## WERKOPDRACHT 1
Vat de leestekst over zienswijzen op woningmarktregio's samen in twee zinnen.
## WERKOPDRACHT 2
Citeer uit de leestekst het gedeelte vanaf "Samenwerking binnen de" tot en met "afstemmen en samenwerken.".

## LEESTEKST
▬▬▬▬▬▬▬▬▬▬

Uit het overgrote merendeel van de uitgebrachte zienswijzen blijkt steun voor het verzoek, of is geen sprake van bezwaar. In een beperkt aantal zienswijzen werden bedenkingen geuit over de voorgestelde regio, de noodzaak van het vormen van woningmarktregio’s, de samenwerking tussen gemeenten of andere zaken. In de besluiten is aandacht besteed aan de zienswijzen die expliciet negatief zijn over de voorgestelde regio. In een aantal gevallen hebben dergelijke zienswijzen bij de gemeenten geleid tot een aanpassing of verdere onderbouwing van het verzoek. In de uitgebrachte zienswijze werd echter ook gewezen op zaken die niet zozeer het belang van de stellers raakten, maar die van de gemeenten die de regio wilden vormen. Het is de aard van dit stelsel dat de gemeente primair verantwoordelijk is om deze belangen te wegen. Ik heb aan de hand van de zienswijzen en onderbouwingen geen aanleiding gezien om van het oordeel van de gemeenten af te wijken. Deze constatering is terug te vinden in de overwegingen die ten grondslag lagen aan de besluiten.

Samenwerking binnen de woningmarktregio

In veel zienswijzen is ingegaan op de bestuurlijke samenwerking en het overleg met corporaties binnen de regio. Voor sommige partijen was het wenselijk dat op het niveau van de regio woonvisies en prestatieafspraken zouden worden gemaakt, voor andere juist niet. Het is belangrijk te benadrukken dat het sluiten van prestatieafspraken op het niveau van de woningmarktregio geen wettelijke voorwaarde of verplichting is. Met de woningmarktregio worden enkel grenzen gesteld aan het geografische werkdomein van corporaties. Gemeenten, corporaties en huurdersorganisaties kunnen op de door hen gewenste en passend geachte (lokale, kleinere) schaal blijven afstemmen en samenwerken.

Duidelijk is wel dat met de woningmarktregio dezelfde gemeenten belang hebben bij de investeringscapaciteit van dezelfde corporaties. Uit de verzoeken is op te maken dat het proces van regiovorming in verschillende gebieden mede heeft geleid tot gesprekken tussen gemeenten over hoe zij wensen samen te werken en wat zij op welk niveau willen afstemmen. De exacte vorm die dit aanneemt mag en zal per regio verschillen.

▬▬▬▬▬▬▬▬▬▬

## GEËXTRAHEERDE GEGEVENS
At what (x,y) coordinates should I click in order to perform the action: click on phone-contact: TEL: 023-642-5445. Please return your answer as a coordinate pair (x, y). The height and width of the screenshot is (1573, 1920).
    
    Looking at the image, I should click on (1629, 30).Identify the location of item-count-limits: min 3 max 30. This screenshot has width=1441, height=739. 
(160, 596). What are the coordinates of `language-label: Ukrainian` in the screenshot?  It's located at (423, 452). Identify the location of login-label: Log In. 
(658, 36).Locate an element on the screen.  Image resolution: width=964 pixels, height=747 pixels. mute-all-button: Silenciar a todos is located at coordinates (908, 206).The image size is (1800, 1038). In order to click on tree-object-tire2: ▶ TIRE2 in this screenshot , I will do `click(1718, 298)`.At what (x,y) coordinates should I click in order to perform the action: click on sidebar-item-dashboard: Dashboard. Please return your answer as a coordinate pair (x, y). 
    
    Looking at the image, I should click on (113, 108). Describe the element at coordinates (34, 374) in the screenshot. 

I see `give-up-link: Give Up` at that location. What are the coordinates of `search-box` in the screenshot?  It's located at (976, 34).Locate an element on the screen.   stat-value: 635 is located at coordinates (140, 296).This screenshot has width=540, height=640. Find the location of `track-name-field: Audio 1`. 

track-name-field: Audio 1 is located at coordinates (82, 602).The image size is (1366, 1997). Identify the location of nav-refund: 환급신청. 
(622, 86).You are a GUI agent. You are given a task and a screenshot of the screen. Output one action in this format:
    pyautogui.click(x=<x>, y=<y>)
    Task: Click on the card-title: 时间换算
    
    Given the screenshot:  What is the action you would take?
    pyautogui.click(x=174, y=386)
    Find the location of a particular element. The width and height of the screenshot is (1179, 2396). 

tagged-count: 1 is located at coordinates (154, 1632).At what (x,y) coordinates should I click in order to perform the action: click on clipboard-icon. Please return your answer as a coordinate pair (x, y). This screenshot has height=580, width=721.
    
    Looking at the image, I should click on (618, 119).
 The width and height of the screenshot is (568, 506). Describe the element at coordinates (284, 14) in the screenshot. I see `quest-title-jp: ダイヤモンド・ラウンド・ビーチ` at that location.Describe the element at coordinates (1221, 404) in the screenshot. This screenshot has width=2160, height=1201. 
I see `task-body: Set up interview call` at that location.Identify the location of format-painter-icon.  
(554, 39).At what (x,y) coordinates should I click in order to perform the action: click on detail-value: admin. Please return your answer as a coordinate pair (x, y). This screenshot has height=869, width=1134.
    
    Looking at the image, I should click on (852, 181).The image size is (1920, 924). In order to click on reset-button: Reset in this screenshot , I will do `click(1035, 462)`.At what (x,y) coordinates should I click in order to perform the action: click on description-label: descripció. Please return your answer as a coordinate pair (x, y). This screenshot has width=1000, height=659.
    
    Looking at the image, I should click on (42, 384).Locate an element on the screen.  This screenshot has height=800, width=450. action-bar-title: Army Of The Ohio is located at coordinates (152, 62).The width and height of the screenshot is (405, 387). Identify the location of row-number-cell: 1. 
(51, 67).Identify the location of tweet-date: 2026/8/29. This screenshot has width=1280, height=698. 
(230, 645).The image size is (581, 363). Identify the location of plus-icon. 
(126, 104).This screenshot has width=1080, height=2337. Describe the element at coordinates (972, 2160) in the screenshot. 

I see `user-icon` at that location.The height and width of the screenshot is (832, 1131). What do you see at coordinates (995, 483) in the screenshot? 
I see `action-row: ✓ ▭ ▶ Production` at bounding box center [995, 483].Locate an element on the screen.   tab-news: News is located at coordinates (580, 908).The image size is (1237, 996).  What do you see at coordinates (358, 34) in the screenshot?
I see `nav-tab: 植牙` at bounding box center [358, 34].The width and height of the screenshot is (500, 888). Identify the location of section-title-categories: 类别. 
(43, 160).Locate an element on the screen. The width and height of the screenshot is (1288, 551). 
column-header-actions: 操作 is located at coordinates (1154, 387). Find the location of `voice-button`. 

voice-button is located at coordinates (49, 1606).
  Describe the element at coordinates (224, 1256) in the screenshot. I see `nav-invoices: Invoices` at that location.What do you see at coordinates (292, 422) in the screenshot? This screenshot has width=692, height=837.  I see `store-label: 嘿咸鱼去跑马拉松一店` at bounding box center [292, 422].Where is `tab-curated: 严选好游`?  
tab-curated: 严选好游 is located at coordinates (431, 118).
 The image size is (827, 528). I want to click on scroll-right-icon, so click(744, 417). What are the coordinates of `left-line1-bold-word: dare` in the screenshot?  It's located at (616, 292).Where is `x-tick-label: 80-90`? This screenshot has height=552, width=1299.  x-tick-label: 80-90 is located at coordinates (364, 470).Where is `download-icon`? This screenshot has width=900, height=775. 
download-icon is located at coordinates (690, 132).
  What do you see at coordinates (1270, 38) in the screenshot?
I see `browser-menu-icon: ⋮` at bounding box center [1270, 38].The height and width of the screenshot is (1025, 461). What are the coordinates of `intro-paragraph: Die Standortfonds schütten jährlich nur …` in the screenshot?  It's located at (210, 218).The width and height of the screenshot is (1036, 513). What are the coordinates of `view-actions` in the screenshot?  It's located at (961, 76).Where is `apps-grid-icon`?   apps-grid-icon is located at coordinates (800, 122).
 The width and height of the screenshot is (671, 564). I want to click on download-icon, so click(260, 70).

▬▬▬▬▬▬▬▬▬▬

## ANTWOORDVAK 1
Het overgrote merendeel van de zienswijzen steunt het verzoek of maakt geen bezwaar, en er is geen aanleiding gezien om af te wijken van het oordeel van de gemeenten, die primair verantwoordelijk zijn voor het wegen van de belangen. De woningmarktregio stelt alleen grenzen aan het geografische werkdomein van corporaties; prestatieafspraken op regioniveau zijn geen wettelijke verplichting, en gemeenten, corporaties en huurdersorganisaties kunnen op de door hen gewenste schaal blijven afstemmen en samenwerken.

## ANTWOORDVAK 2
Samenwerking binnen de woningmarktregio

In veel zienswijzen is ingegaan op de bestuurlijke samenwerking en het overleg met corporaties binnen de regio. Voor sommige partijen was het wenselijk dat op het niveau van de regio woonvisies en prestatieafspraken zouden worden gemaakt, voor andere juist niet. Het is belangrijk te benadrukken dat het sluiten van prestatieafspraken op het niveau van de woningmarktregio geen wettelijke voorwaarde of verplichting is. Met de woningmarktregio worden enkel grenzen gesteld aan het geografische werkdomein van corporaties. Gemeenten, corporaties en huurdersorganisaties kunnen op de door hen gewenste en passend geachte (lokale, kleinere) schaal blijven afstemmen en samenwerken.